>> BEGIN Selected extract
[EM] Why Not Condorcet?
Abd ul-Rahman Lomax
abd at lomaxdesign.com
Mon May 17 08:28:17 PDT 2010
At 10:12 PM 5/16/2010, Dave Ketchum wrote:
>On May 16, 2010, at 6:11 PM, Abd ul-Rahman Lomax wrote:
>>At 02:16 PM 5/16/2010, Dave Ketchum wrote:
>>>On May 16, 2010, at 9:24 AM, Abd ul-Rahman Lomax wrote:
>>>>At 06:34 PM 5/15/2010, Dave Ketchum wrote:
>>>>>>Some objections to Condorcet could be:
>>>>>>1. It is not expressive enough (compared to ratings)
>>>>>Truly less expressive in some ways than ratings.
>>>>> This is balanced by not demanding ratings details.
>>>>> And more expressive by measuring differences between each pair
>>>>>of candidates.
>
>The base topic is Condorcet. It would take a book to respond to all
>your extensions such as IRV. Likewise I see no benefit in adding
>Borda - Range/score is an adequate source for ratings.
Dave, you apparently don't understand a good deal of what you read.
That's okay, take your time.
My point was about your use of "demanding ratings details," which is
not intrinsic to range methods. In particular, I've been pointing
out, Borda is a ranked method that is a Range method, and it becomes
full range if the method simply allows one to equal rank any two (or
more) candidates without disturbing the points given to other candidates.
The most fully expressive ballot is a Range ballot, of course, and
the higher the resolution, the higher the allowed expression.
>> END Selected extract
>> BEGIN Data section
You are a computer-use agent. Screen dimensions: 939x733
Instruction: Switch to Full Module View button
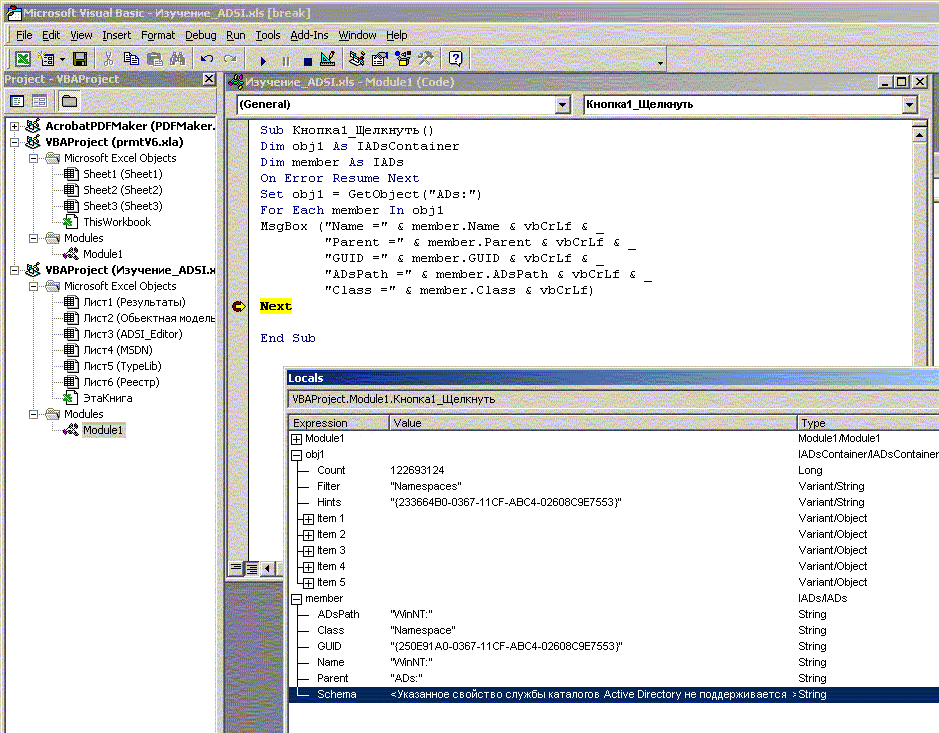pos(251,569)

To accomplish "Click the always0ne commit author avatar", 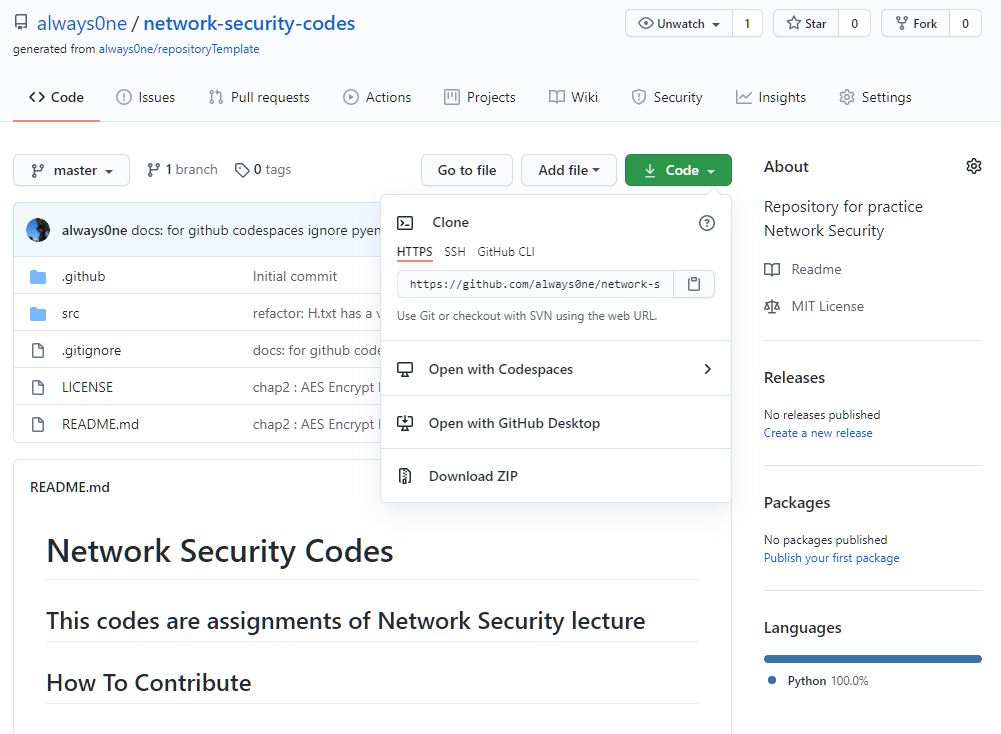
>> END Data section
* [Written problem]
Reproduce the Condorcet mailing-list message word for word, from its subject line to its final sentence.

* [Finished task]
[EM] Why Not Condorcet?
Abd ul-Rahman Lomax
abd at lomaxdesign.com
Mon May 17 08:28:17 PDT 2010
At 10:12 PM 5/16/2010, Dave Ketchum wrote:
>On May 16, 2010, at 6:11 PM, Abd ul-Rahman Lomax wrote:
>>At 02:16 PM 5/16/2010, Dave Ketchum wrote:
>>>On May 16, 2010, at 9:24 AM, Abd ul-Rahman Lomax wrote:
>>>>At 06:34 PM 5/15/2010, Dave Ketchum wrote:
>>>>>>Some objections to Condorcet could be:
>>>>>>1. It is not expressive enough (compared to ratings)
>>>>>Truly less expressive in some ways than ratings.
>>>>> This is balanced by not demanding ratings details.
>>>>> And more expressive by measuring differences between each pair
>>>>>of candidates.
>
>The base topic is Condorcet. It would take a book to respond to all
>your extensions such as IRV. Likewise I see no benefit in adding
>Borda - Range/score is an adequate source for ratings.
Dave, you apparently don't understand a good deal of what you read.
That's okay, take your time.
My point was about your use of "demanding ratings details," which is
not intrinsic to range methods. In particular, I've been pointing
out, Borda is a ranked method that is a Range method, and it becomes
full range if the method simply allows one to equal rank any two (or
more) candidates without disturbing the points given to other candidates.
The most fully expressive ballot is a Range ballot, of course, and
the higher the resolution, the higher the allowed expression.